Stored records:
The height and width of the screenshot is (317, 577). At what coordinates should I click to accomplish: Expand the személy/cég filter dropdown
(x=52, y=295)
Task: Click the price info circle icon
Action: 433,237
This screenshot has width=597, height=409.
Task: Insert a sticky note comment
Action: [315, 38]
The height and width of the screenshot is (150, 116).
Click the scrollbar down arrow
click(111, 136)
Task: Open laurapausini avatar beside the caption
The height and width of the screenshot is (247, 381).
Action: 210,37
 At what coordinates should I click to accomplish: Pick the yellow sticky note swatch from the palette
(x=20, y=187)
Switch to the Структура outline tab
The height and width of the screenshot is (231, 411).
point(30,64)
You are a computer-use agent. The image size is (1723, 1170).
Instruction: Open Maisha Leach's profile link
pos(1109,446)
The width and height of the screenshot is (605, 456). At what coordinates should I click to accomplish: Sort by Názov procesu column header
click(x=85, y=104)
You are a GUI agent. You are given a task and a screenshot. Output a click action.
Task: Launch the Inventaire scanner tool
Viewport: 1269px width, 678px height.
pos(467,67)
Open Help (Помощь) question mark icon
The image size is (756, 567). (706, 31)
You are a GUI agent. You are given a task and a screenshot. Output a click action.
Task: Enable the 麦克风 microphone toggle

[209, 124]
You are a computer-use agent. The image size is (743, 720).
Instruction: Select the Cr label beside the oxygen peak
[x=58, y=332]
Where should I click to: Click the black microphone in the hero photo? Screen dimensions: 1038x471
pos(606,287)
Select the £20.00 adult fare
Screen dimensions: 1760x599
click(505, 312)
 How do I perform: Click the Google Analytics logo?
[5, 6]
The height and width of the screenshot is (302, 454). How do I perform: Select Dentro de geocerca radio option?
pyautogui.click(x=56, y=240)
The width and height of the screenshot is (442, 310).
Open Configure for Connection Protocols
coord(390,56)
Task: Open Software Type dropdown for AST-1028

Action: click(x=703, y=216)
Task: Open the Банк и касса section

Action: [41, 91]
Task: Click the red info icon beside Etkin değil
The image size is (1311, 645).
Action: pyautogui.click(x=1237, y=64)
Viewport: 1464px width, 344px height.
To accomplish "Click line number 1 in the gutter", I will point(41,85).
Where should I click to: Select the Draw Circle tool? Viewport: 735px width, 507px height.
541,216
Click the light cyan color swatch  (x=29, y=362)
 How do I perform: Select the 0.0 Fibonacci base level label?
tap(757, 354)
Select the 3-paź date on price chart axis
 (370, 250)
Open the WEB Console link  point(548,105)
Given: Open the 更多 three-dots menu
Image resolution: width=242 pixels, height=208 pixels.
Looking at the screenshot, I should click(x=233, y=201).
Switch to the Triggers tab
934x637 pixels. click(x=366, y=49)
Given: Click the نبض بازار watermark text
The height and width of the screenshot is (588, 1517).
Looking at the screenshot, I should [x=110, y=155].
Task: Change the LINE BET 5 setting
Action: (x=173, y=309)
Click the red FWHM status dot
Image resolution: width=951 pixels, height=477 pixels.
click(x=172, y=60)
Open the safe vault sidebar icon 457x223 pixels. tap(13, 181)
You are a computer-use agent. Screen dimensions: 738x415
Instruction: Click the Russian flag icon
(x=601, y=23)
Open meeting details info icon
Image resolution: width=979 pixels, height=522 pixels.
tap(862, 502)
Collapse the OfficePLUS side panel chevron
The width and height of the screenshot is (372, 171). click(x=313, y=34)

* What to work on: Output every record above a second time, exactly.

* Written answer:
The height and width of the screenshot is (317, 577). At what coordinates should I click to accomplish: Expand the személy/cég filter dropdown
(x=52, y=295)
Task: Click the price info circle icon
Action: 433,237
This screenshot has width=597, height=409.
Task: Insert a sticky note comment
Action: [315, 38]
The height and width of the screenshot is (150, 116).
Click the scrollbar down arrow
click(111, 136)
Task: Open laurapausini avatar beside the caption
The height and width of the screenshot is (247, 381).
Action: 210,37
 At what coordinates should I click to accomplish: Pick the yellow sticky note swatch from the palette
(x=20, y=187)
Switch to the Структура outline tab
The height and width of the screenshot is (231, 411).
point(30,64)
You are a computer-use agent. The image size is (1723, 1170).
Instruction: Open Maisha Leach's profile link
pos(1109,446)
The width and height of the screenshot is (605, 456). At what coordinates should I click to accomplish: Sort by Názov procesu column header
click(x=85, y=104)
You are a GUI agent. You are given a task and a screenshot. Output a click action.
Task: Launch the Inventaire scanner tool
Viewport: 1269px width, 678px height.
pos(467,67)
Open Help (Помощь) question mark icon
The image size is (756, 567). (706, 31)
You are a GUI agent. You are given a task and a screenshot. Output a click action.
Task: Enable the 麦克风 microphone toggle

[209, 124]
You are a computer-use agent. The image size is (743, 720).
Instruction: Select the Cr label beside the oxygen peak
[x=58, y=332]
Where should I click to: Click the black microphone in the hero photo? Screen dimensions: 1038x471
pos(606,287)
Select the £20.00 adult fare
Screen dimensions: 1760x599
click(505, 312)
 How do I perform: Click the Google Analytics logo?
[5, 6]
The height and width of the screenshot is (302, 454). How do I perform: Select Dentro de geocerca radio option?
pyautogui.click(x=56, y=240)
The width and height of the screenshot is (442, 310).
Open Configure for Connection Protocols
coord(390,56)
Task: Open Software Type dropdown for AST-1028

Action: click(x=703, y=216)
Task: Open the Банк и касса section

Action: [41, 91]
Task: Click the red info icon beside Etkin değil
The image size is (1311, 645).
Action: pyautogui.click(x=1237, y=64)
Viewport: 1464px width, 344px height.
To accomplish "Click line number 1 in the gutter", I will point(41,85).
Where should I click to: Select the Draw Circle tool? Viewport: 735px width, 507px height.
541,216
Click the light cyan color swatch  (x=29, y=362)
 How do I perform: Select the 0.0 Fibonacci base level label?
tap(757, 354)
Select the 3-paź date on price chart axis
 (370, 250)
Open the WEB Console link  point(548,105)
Given: Open the 更多 three-dots menu
Image resolution: width=242 pixels, height=208 pixels.
Looking at the screenshot, I should click(x=233, y=201).
Switch to the Triggers tab
934x637 pixels. click(x=366, y=49)
Given: Click the نبض بازار watermark text
The height and width of the screenshot is (588, 1517).
Looking at the screenshot, I should [x=110, y=155].
Task: Change the LINE BET 5 setting
Action: (x=173, y=309)
Click the red FWHM status dot
Image resolution: width=951 pixels, height=477 pixels.
click(x=172, y=60)
Open the safe vault sidebar icon 457x223 pixels. tap(13, 181)
You are a computer-use agent. Screen dimensions: 738x415
Instruction: Click the Russian flag icon
(x=601, y=23)
Open meeting details info icon
Image resolution: width=979 pixels, height=522 pixels.
tap(862, 502)
Collapse the OfficePLUS side panel chevron
The width and height of the screenshot is (372, 171). click(x=313, y=34)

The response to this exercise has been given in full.